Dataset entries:
---*---

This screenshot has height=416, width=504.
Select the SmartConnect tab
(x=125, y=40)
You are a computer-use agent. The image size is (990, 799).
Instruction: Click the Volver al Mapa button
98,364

---*---

# About this task
Your answer is to contain exactly the lines from the one holding "You are a computer-use" to the end of the entries, with no other line.

# Response below
You are a computer-use agent. The image size is (990, 799).
Instruction: Click the Volver al Mapa button
98,364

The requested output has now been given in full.